Dataset entries

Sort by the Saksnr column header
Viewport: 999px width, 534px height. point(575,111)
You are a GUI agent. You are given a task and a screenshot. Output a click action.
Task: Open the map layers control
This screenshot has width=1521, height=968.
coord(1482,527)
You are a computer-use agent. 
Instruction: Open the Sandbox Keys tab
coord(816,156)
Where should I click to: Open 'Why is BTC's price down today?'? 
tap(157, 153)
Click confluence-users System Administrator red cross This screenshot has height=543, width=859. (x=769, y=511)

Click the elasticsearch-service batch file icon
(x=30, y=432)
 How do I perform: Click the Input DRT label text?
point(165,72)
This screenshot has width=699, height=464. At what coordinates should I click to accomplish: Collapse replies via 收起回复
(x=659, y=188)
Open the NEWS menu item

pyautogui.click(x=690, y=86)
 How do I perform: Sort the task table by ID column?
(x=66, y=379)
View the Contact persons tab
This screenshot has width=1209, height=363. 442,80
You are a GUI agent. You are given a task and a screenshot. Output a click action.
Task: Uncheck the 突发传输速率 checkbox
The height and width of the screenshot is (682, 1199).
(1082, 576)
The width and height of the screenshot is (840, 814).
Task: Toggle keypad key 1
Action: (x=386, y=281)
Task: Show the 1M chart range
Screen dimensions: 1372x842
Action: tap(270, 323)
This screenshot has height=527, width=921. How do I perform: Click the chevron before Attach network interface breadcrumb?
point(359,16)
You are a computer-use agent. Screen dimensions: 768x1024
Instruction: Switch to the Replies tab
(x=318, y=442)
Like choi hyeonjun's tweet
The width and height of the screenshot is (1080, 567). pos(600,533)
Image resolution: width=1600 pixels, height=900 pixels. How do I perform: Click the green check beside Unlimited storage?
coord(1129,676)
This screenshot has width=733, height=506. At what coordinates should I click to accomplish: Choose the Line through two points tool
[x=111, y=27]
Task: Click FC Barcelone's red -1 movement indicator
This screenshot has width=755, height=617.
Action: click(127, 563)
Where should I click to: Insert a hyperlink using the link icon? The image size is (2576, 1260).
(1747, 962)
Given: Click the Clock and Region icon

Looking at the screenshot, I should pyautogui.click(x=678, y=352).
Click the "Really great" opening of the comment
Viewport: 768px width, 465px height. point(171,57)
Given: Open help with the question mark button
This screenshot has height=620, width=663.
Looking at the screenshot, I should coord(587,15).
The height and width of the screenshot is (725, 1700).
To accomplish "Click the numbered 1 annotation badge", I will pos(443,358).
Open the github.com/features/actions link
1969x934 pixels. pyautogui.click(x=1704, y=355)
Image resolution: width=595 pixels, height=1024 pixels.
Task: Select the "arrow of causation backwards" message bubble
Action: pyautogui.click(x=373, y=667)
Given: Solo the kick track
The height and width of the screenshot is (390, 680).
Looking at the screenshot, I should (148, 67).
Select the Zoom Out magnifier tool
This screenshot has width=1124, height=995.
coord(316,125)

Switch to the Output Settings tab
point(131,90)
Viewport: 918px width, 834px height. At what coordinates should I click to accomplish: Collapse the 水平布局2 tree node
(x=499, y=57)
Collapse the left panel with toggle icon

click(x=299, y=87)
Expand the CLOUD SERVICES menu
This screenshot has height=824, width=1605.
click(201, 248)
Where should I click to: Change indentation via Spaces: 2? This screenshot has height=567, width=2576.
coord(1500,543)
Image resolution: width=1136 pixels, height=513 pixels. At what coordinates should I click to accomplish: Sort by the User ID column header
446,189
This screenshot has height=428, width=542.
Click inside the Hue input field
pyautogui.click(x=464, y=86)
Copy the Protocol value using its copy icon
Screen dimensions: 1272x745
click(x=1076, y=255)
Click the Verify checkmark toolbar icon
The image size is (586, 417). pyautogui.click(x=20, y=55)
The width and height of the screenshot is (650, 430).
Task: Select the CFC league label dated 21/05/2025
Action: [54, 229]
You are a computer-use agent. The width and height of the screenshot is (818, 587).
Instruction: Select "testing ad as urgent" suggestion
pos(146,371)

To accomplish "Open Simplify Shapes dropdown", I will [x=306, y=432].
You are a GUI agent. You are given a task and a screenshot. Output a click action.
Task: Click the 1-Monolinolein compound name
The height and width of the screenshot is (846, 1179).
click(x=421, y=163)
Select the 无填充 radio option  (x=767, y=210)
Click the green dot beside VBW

◆ **WHAT THE EXERCISE ASKS**: The result is a copy of every line above where the word "will" shows up.

◆ **SOLUTION TO THIS EXERCISE**:
To accomplish "Click the numbered 1 annotation badge", I will pos(443,358).
To accomplish "Open Simplify Shapes dropdown", I will [x=306, y=432].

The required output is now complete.